Instant Messenger clients in 'critical' security update

Microsoft has issued a 'critical' security update after the discovery of a buffer overflow vulnerability which may allow an attacker to execute malicious code against the majority of MSN Messenger users.

The problem stems from a flaw in an ActiveX control, called MSN Chat, which is included with MSN Messenger since version 4.5 and Exchange Instant Messenger. MSN Chat allows groups of users to gather in a single, virtual location online to engage in text messaging.

Researchers at eEye Digital Security have discovered that an unchecked buffer exists in one of the functions that handles input parameters in the MSN Chat control. Because of this users enticed to open a maliciously crafted HTML mail or visit a maliciously constructed Web site might potentially fall victim to attack.

In mitigation, Microsoft states that Outlook Express 6.0 and the Outlook Email Security Update and can thwart such attacks through their default security settings.

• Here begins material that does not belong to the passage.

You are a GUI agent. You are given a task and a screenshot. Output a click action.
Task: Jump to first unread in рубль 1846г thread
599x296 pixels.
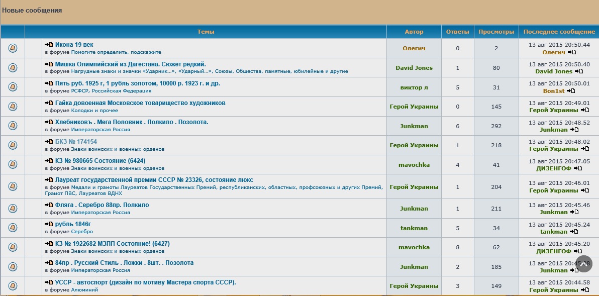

It also points out that the version of Windows Messenger which ships with Windows XP does not include the MSN Chat control.

This still leaves a vast number of people vulnerable (Outlook Email Security Update take-up is worryingly low, witness the continuing spread of email worms it was designed to stop) so it is not without good reason that Microsoft defines the update as 'critical'.

The vulnerability is ripe for exploitation and of a type that means it is likely to hand around for some time before people wake up to the problem.

Buffer overflows are a common class of security vulnerability, associated with sloppy programming, which allow arbitrary and potentially malicious code to be injected into a system through a carefully crafted, malformed data entry.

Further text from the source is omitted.